— start of SUPPLIED MATERIAL —

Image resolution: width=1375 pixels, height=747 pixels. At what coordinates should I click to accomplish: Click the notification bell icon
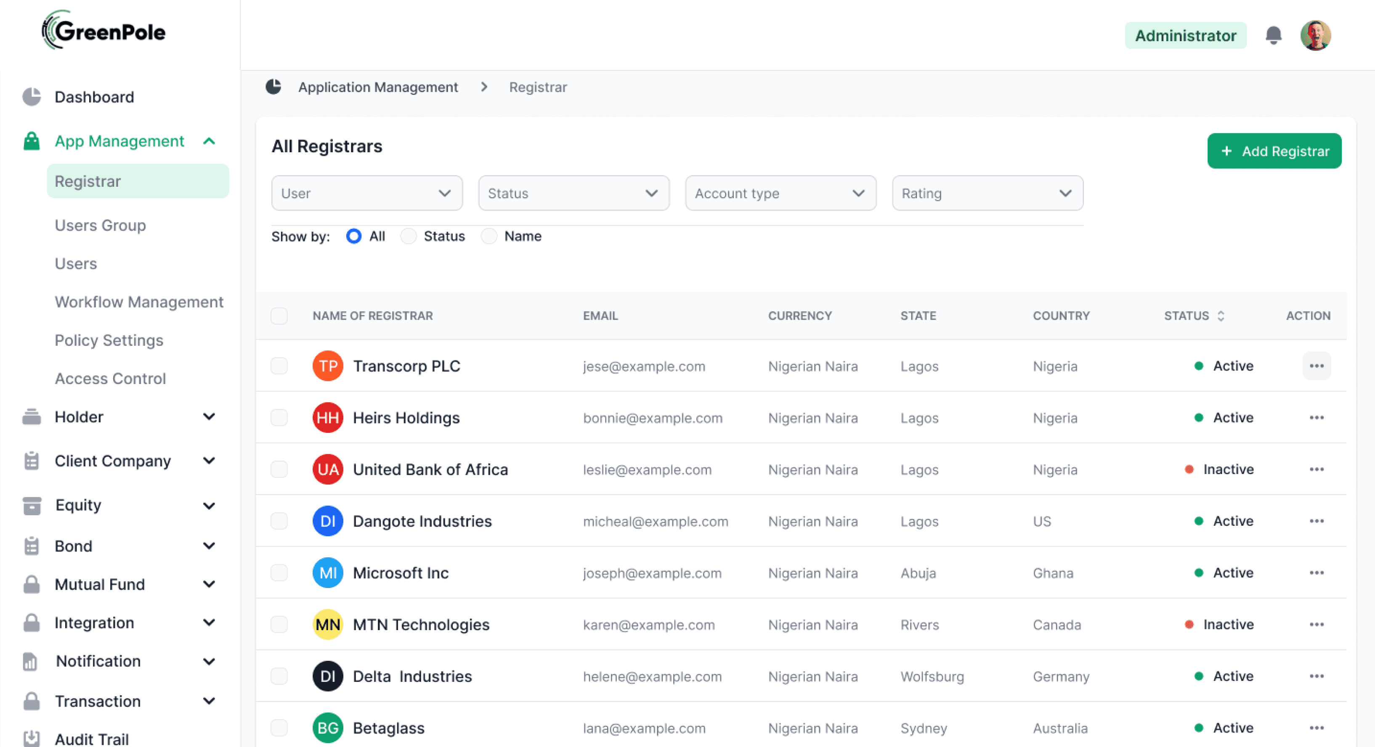[1273, 36]

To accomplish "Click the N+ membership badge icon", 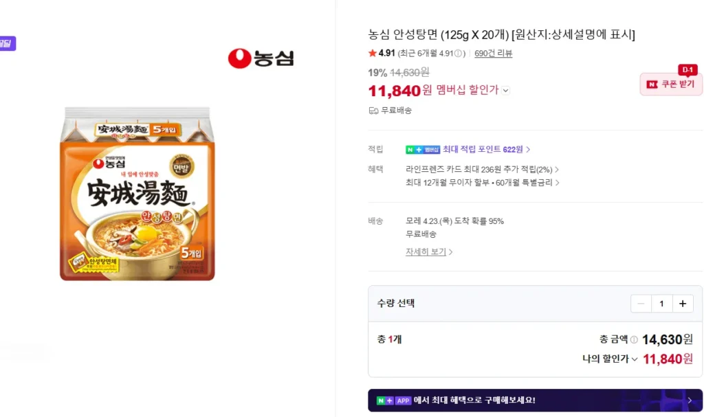I will [423, 150].
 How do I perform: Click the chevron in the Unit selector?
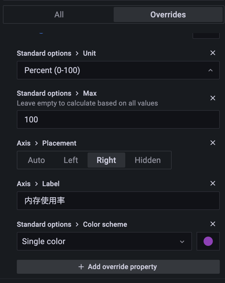pyautogui.click(x=211, y=70)
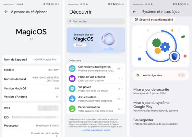Tap the Astuces utiles hand icon

[x=72, y=99]
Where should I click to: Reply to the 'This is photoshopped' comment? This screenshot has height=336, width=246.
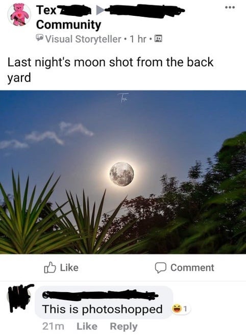[124, 327]
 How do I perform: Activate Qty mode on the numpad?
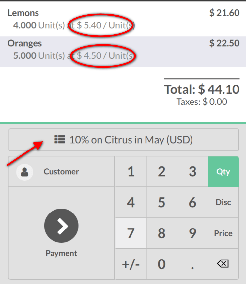pos(223,172)
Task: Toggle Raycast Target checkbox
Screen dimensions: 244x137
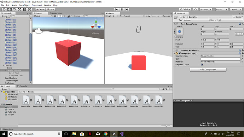Action: [202, 65]
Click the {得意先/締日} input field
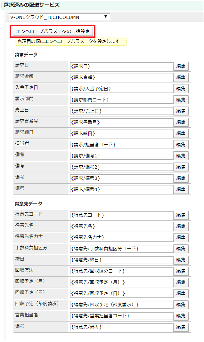The width and height of the screenshot is (204, 342). click(121, 260)
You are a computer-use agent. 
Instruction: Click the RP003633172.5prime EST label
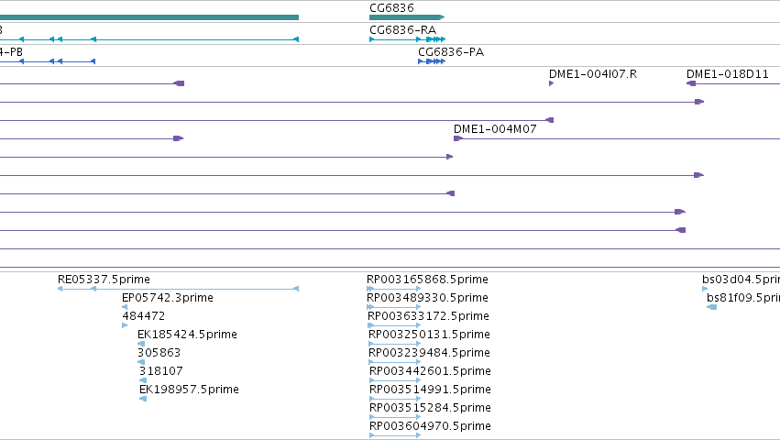click(x=428, y=316)
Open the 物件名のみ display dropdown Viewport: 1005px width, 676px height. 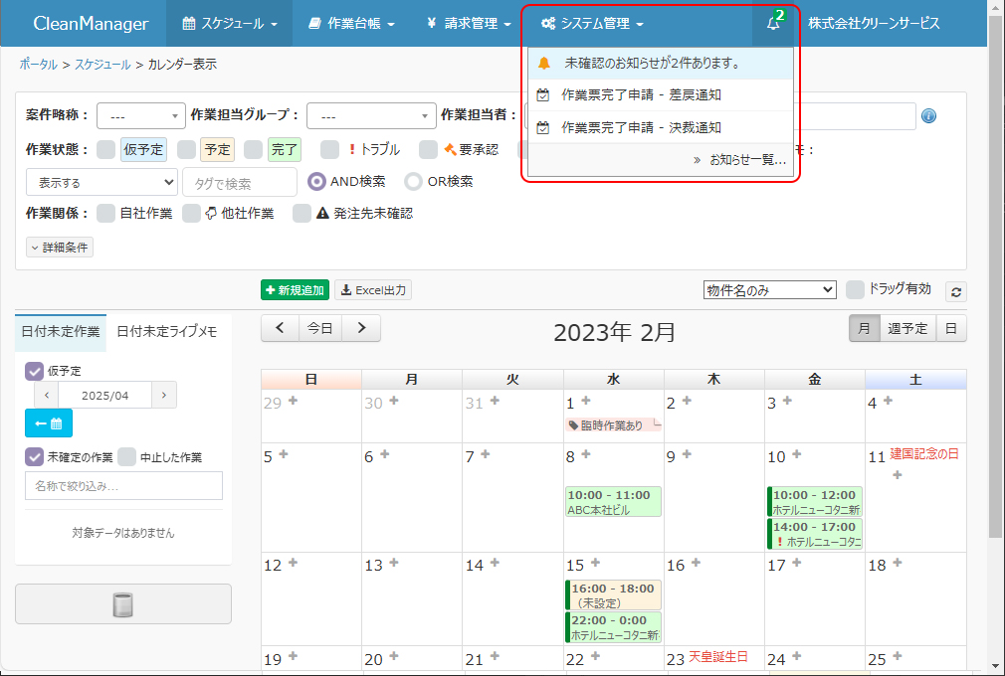(x=769, y=290)
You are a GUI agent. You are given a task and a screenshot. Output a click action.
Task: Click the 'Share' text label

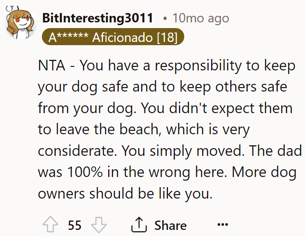click(170, 225)
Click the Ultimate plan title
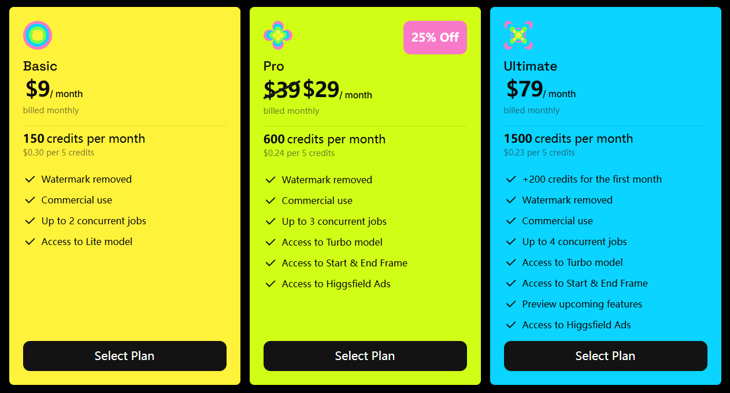 point(531,66)
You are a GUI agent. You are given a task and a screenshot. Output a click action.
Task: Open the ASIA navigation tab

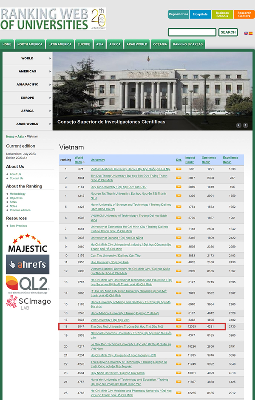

— end of SUPPLIED MATERIAL —

◆ THE TASK
Reproduce everything from the line containing "Click the Ultimate plan title" down to the end of the data above, without any of the pictures.

◆ OUTPUT OF THE EXERCISE
Click the Ultimate plan title
 point(531,66)
You are a GUI agent. You are given a task and a screenshot. Output a click action.
Task: Open the ASIA navigation tab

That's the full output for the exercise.